Who's Next...To Complain?

I wake up this morning and start reading the news. And one of the things that pops up is a columnist bitching about the Super Bowl halftime show, where The Who performed. And some people at work were also complaining, saying that there wasn't much to it. The columnist based his complaint on how The Who is supposed to be so dynamic -- he called them, in their heyday, the greatest live act ever (I have one word for you -- Queen). And all the complaints seem to stem from one thing -- they were expecting an actual concert, not a halftime show.

Now, I did record it, but more out of curiosity than anything else. My expectations were pretty low, and not because of the age of the participants. I'm not a football fan, but I know halftime is twenty minutes. So, anything that happens eats into that twenty minute period. There's short interviews with the coaches, then commercials bracketing things. Then, halftime reports recapping the action and theorizing what adjustments the teams will make. Then more commercials before the halftime show. I figured this would cut the available time for a show down in half. I was close -- The Who's set ran for about 12 minutes. Part of the reason for the time delay is dragging the stage equipment out to the middle of the field. And seeing all the displays, I'm wondering how they lugged all that crap out there and got it up so quickly. The Who would probably take longer to trash it than it took to put it up. And this is The Who we're talking about, so that's saying something. And then there's taking it down again. So, 12 minutes seems about right for a halftime show.

The show itself? Not bad. Keep in mind, I don't much care for medleys. Just as I start grooving to a song, it changes. It's snacks, not full course. With such a small window, it figures, but I would rather have three or four full songs than these quick shots that rely on nostalgia and familiarity. At least "Who Are You?" was longer than the opening of CSI, I give them points for that (the music critic mentioned the song and that Pete Townsend overlicensed the song. During a show with a commercial for Dr. Pepper featuring KISS. You want to talk about whoring out a rock legacy, there's a bigger target out there, dude). However, they did do a reasonably complete version of "Won't Get Fooled Again," my personal favorite Who song. I wasn't getting into it at first, afraid it would change without warning, but it went well enough.

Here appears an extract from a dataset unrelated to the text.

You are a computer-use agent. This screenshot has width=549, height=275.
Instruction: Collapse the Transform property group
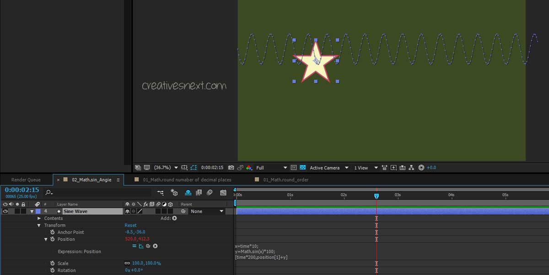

I also appreciated that The Who were clearly playing live. You could tell by the slight but noticable limits on Daltry's vocal range. One critic was complaining that Townsend didn't slide across the stage like in the promos and his heyday. Uh, just how young do you think the guy is?!? Compared to how the Rolling Stones sounded when they performed at the Super Bowl, The Who were almost studio quality (at first, I thought they brought in a Stones tribute band, then thought, why would they do that for the Super Bowl? I then got a good look at the screen....). Going live is a risk, and most performers lip sync to a DAT. The most obvious was when The Blues Brothers played -- either it was lip synced, or Jim Belushi had learned how to sing while holding the mic to his forehead. For my money, the worst halftime show was Aerosmith, 'N Sync, and Britney Spears "performing" together. Talk about cognetive dissonance.

So I think most of the complaints about the halftime show stem from unrealistic expectations. It did what it was supposed to do, keep the crowd wired up and viewers from turning the channel. I'm not saying they can't complain, just that I haven't heard any that can't be justified.


That's One Politician Taken Care Of, How About The Others?

Cohen has dropped out of the race for lite gov here in Illinois.

He did it in the middle of the Super Bowl.

He had his son with him, who was crying during the whole announcement.  Yeah, kid, if I had to face the media, I'd be crying, too.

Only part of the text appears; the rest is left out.